* _Your instructions_: The word "agent" marks the lines to report; pull each of them from the listing.

* _Data for review_:
****************

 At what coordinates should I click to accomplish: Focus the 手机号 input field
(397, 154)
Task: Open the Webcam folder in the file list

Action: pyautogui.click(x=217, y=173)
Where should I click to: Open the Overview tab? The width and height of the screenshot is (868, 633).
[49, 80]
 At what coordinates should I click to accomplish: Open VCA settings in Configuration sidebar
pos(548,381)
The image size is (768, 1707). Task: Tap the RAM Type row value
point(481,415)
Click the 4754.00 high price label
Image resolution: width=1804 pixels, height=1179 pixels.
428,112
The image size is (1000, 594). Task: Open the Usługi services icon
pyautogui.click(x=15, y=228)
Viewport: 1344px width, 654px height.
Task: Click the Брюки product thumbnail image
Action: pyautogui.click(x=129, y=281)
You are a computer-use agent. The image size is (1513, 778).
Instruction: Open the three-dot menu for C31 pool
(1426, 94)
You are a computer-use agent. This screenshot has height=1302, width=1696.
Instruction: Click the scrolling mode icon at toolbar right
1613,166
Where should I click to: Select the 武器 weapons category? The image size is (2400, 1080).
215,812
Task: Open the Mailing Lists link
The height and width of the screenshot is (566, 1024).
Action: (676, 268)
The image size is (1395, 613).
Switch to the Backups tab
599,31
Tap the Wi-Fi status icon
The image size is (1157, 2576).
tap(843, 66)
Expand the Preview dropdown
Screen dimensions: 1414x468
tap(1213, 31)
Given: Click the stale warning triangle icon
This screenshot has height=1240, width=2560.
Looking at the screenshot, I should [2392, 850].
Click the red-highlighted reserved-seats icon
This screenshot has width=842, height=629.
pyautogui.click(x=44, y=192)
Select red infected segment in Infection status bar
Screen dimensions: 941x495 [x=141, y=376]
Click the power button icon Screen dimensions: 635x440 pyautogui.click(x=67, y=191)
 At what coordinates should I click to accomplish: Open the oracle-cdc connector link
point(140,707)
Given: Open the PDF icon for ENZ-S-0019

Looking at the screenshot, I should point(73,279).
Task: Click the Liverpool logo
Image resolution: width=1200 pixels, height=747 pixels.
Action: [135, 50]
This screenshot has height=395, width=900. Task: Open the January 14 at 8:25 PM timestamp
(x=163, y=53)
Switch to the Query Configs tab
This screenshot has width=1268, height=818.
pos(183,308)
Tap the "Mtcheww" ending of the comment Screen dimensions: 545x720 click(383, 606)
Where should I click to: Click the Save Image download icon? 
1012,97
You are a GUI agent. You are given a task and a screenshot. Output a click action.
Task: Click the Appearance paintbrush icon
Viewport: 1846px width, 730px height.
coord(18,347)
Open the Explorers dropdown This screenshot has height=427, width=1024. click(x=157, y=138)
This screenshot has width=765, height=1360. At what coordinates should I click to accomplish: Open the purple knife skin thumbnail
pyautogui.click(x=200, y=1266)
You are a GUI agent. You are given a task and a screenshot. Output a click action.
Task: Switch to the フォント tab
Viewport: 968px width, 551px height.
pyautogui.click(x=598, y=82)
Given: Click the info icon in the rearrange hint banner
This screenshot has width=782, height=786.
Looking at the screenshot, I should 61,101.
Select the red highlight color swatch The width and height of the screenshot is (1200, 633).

****************

* _Solution for this problem_:
You are a computer-use agent. The image size is (1513, 778).
You are a computer-use agent. This screenshot has height=1302, width=1696.
You are a GUI agent. You are given a task and a screenshot. Output a click action.
You are a GUI agent. You are given a task and a screenshot. Output a click action.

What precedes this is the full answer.